— EXERCISE OBJECTIVE —
Reproduce all of the data below without alteration; exclude every picture.

***** DATASET

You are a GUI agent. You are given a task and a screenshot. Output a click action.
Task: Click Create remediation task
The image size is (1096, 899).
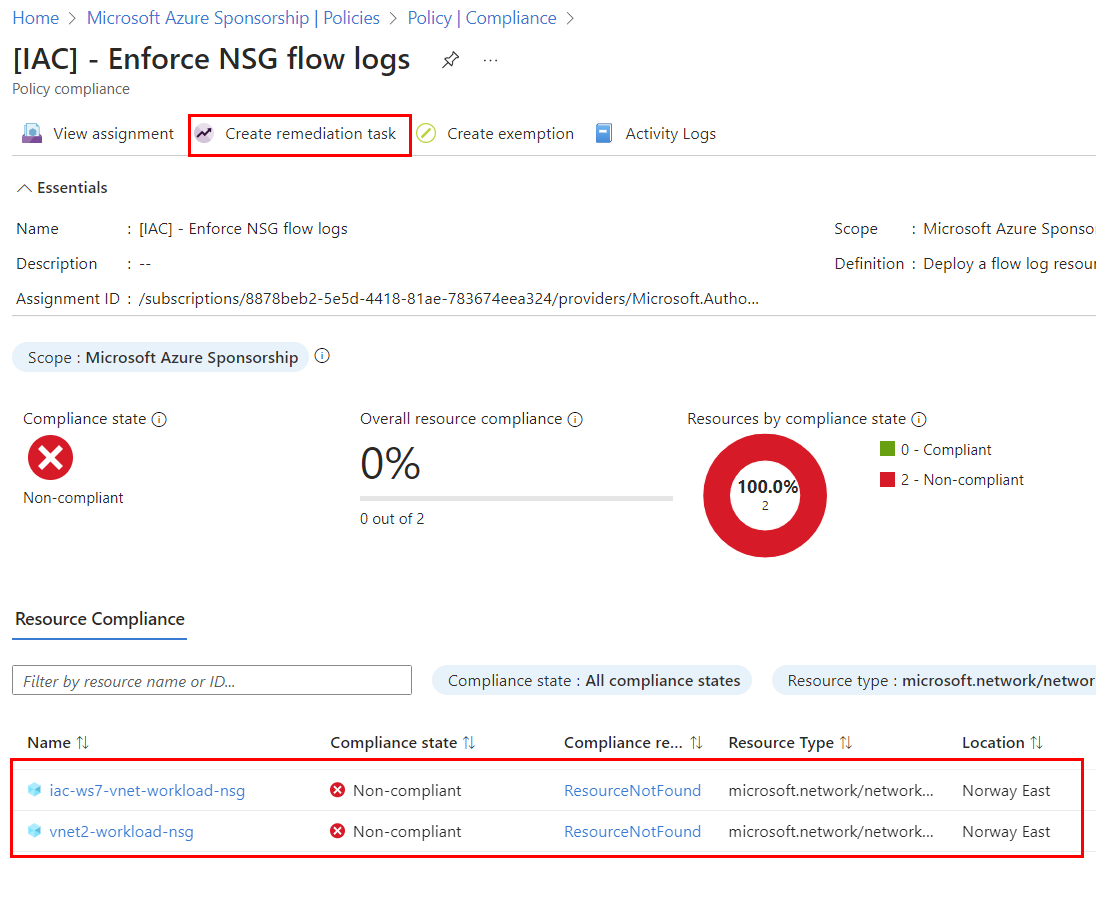299,134
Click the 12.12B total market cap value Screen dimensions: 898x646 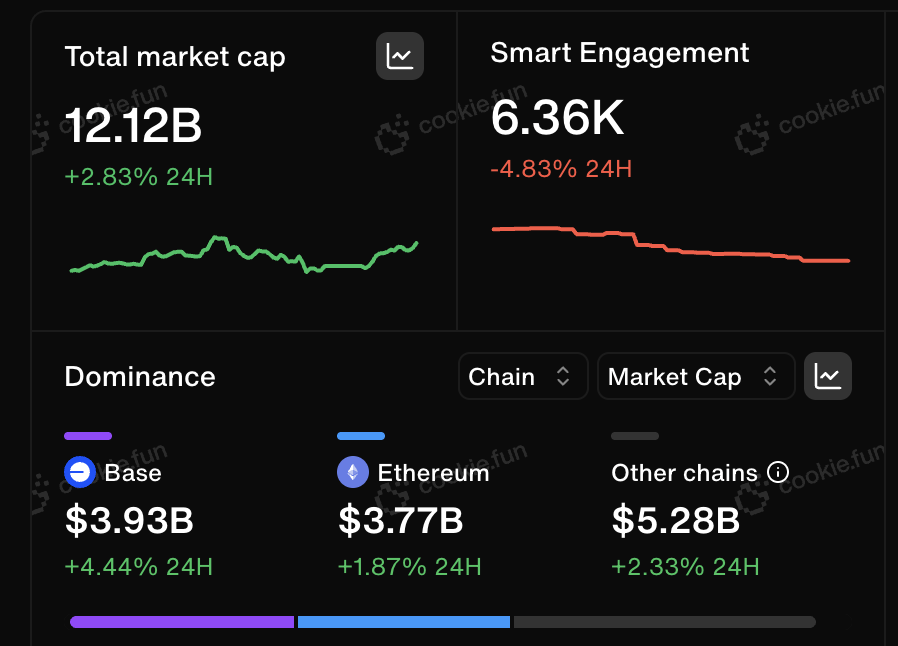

**********

— THE COMPLETED TASK —
You are a GUI agent. You are given a task and a screenshot. Output a click action.
Task: Click Create remediation task
The image size is (1096, 899).
299,134
Click the 12.12B total market cap value Screen dimensions: 898x646 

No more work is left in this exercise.